At one point in Act IV, James Bleecker's Edmund - a fledgling writer suffering through the early stages of consumption - calls himself as "a ghost within a ghost." And even before you get to that line, the description is being echoed throughout Bleecker's marvelously soulful performance; the young man's melancholy and longing is haunting in the extreme. But what you feel most profoundly in Bleecker's portrayal is love; not only the love that Edmund feels for his rapidly disintegrating family, but that an actor feels for material of Long Day's Journey's caliber. Bleecker, who is perfectly cast here, gives himself over to O'Neill's stunning prose and poetry, and while his talent is electrifying, he always reminds you that it's the author who is Long Day's Journey's true star. (Maggie Woolley completes the show's five-person ensemble with her brief, vibrant turn as the servant girl Catherine. Her ironic, modern readings are a bit jarring - she's imbuing O'Neill with a healthy dollop of Prenzie - but Woolley's sass and vigor, and her awesome screech in the Harrison Hilltop alley, is welcome indeed.)
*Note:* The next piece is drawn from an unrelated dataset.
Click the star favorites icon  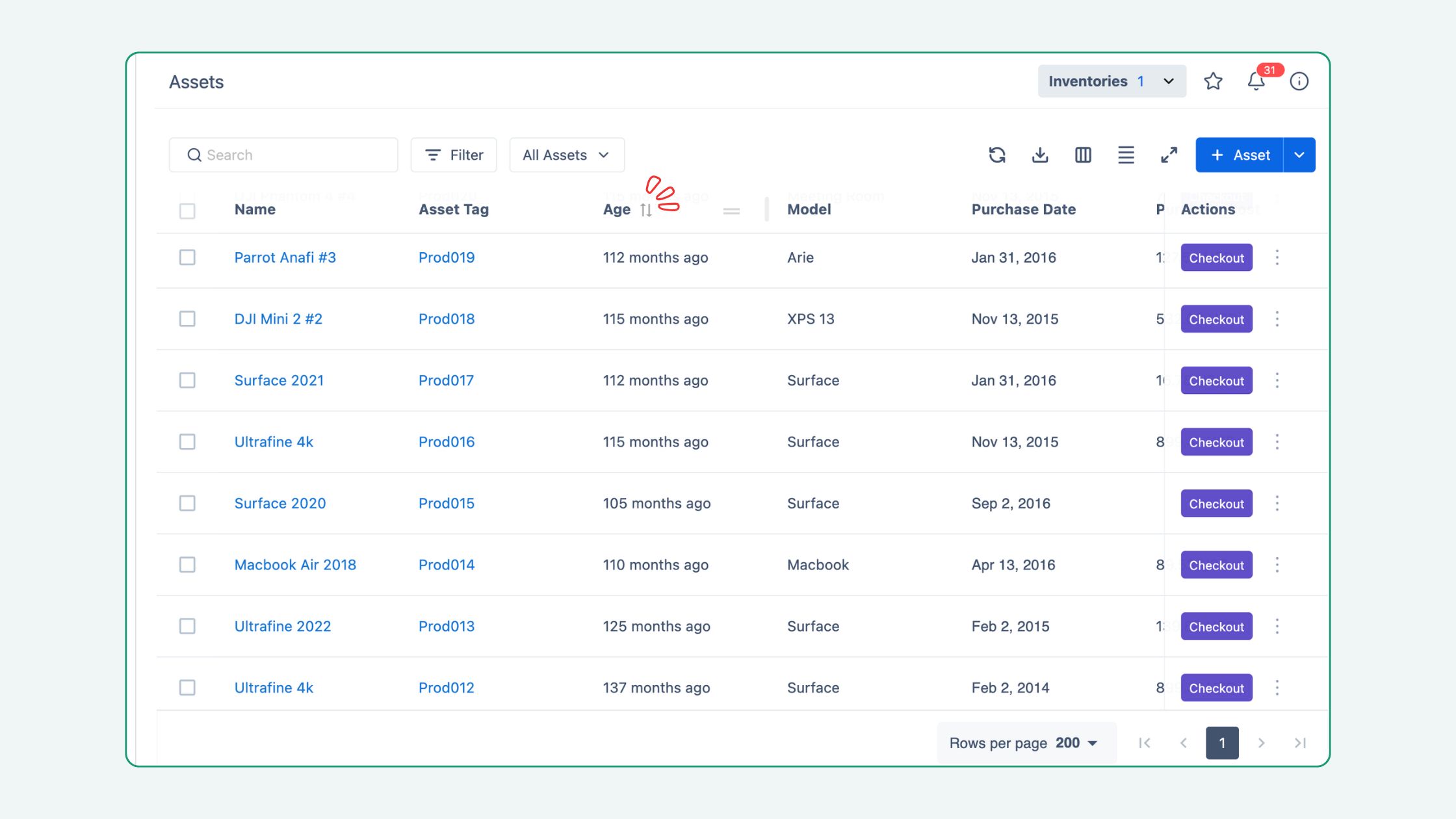1213,81
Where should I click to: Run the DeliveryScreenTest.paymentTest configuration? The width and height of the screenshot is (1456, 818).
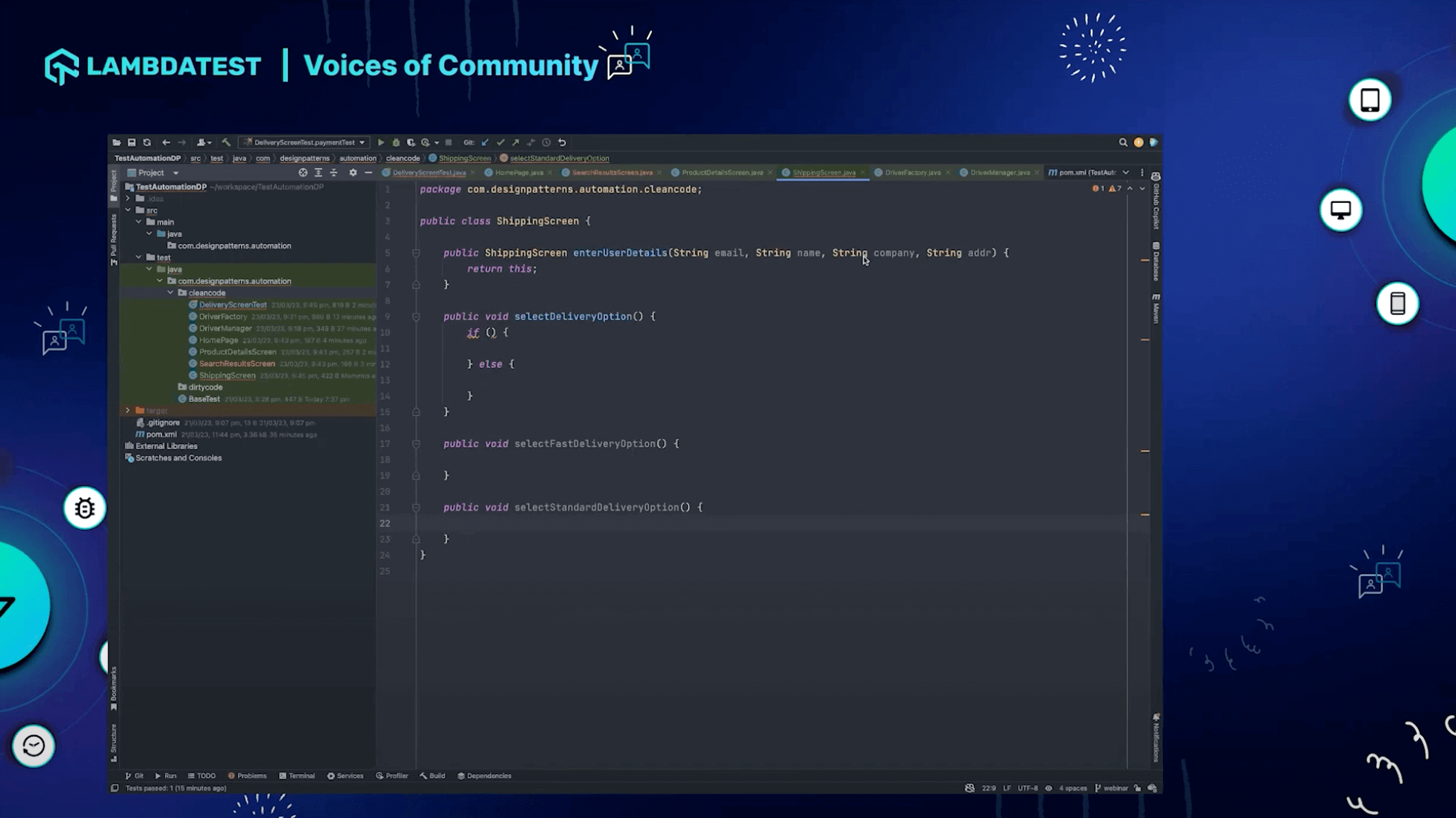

These are magical performances in a towering piece of drama, and the experience of Harrison Hilltop's latest is greatly enhanced - and this is no afterthought - by Chris Walljasper's fantastically well-considered set design (the finest I've yet seen at the venue), Tristan Tapscott's alternately warm and intensely stark lighting designs, and the period pricelessness of Greg Hiatt's costuming. Thank you all for the hard and terrifically impressive work, and for staging Long Day's Journey Into Night - have I mentioned it's my favorite play? - in the first place; I can die now. Thanks to this beautiful new production, I can die happy.